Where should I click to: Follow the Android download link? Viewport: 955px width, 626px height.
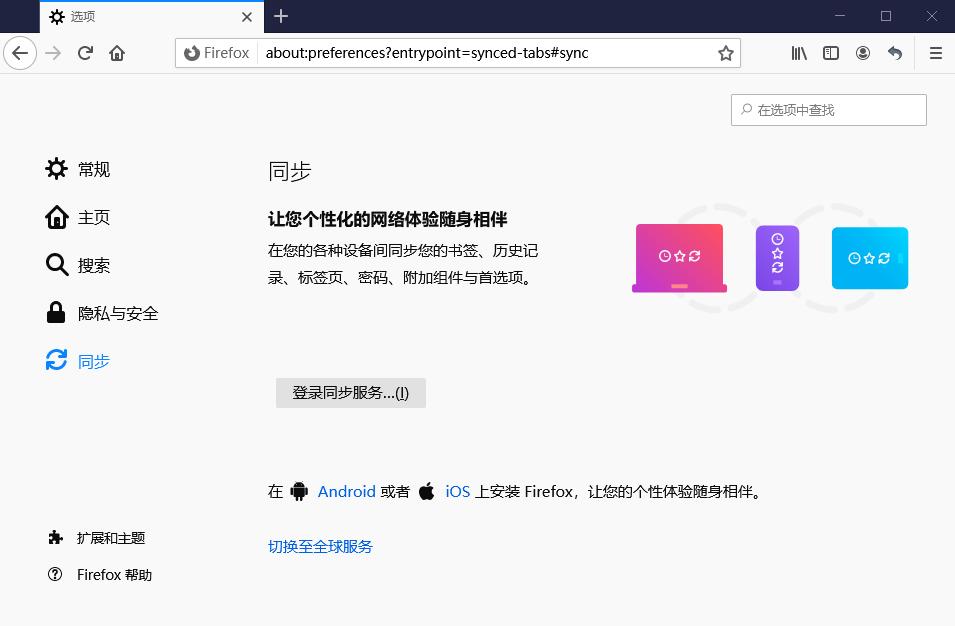tap(346, 491)
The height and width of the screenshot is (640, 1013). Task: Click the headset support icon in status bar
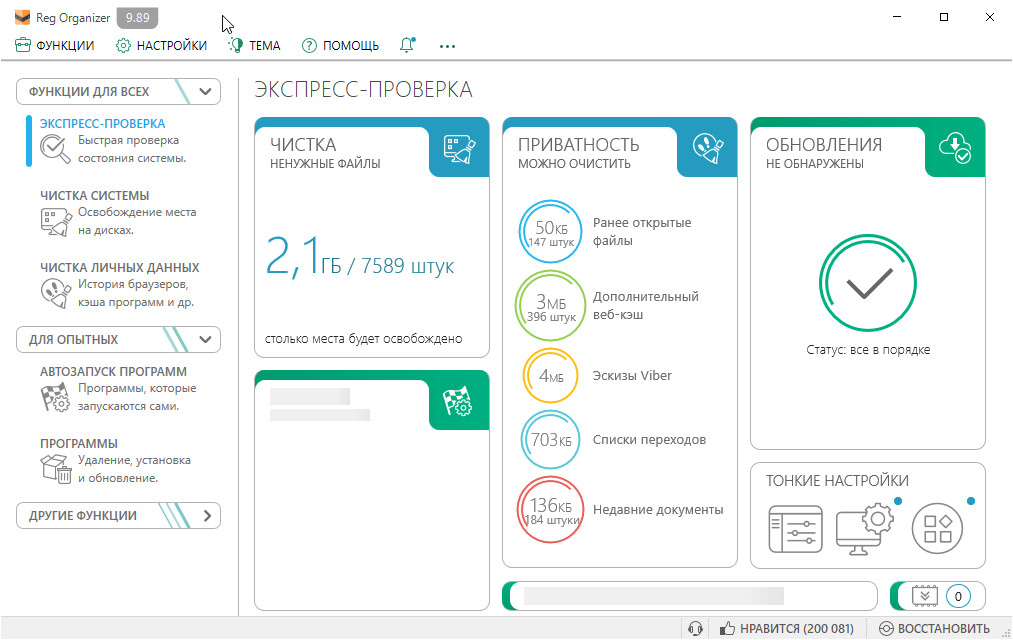pos(695,629)
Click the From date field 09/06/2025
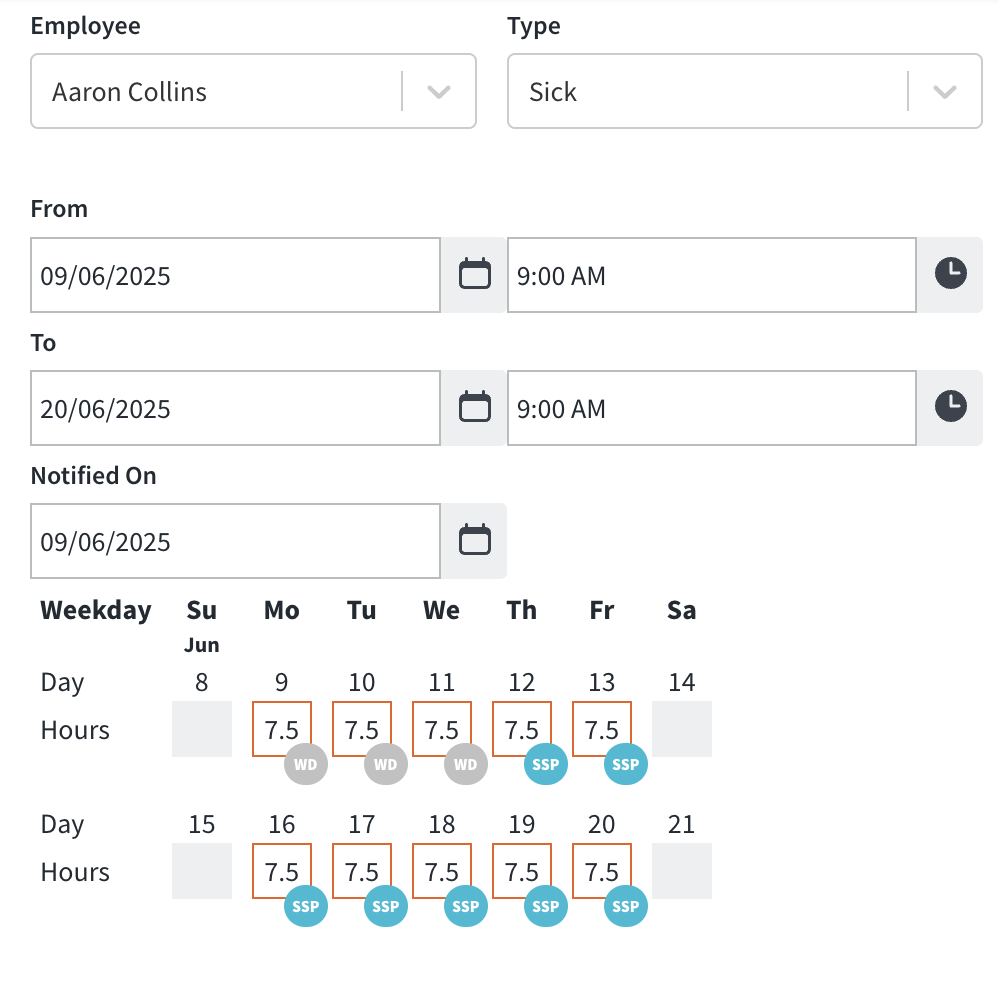This screenshot has width=998, height=988. (235, 275)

---+---

Reproduce the records above exactly, leaving out every picture they contain.

> Task output:
Where should I click to: Follow the Android download link? Viewport: 955px width, 626px height.
tap(346, 491)
The height and width of the screenshot is (640, 1013). Task: Click the headset support icon in status bar
pos(695,629)
Click the From date field 09/06/2025
This screenshot has width=998, height=988. (235, 275)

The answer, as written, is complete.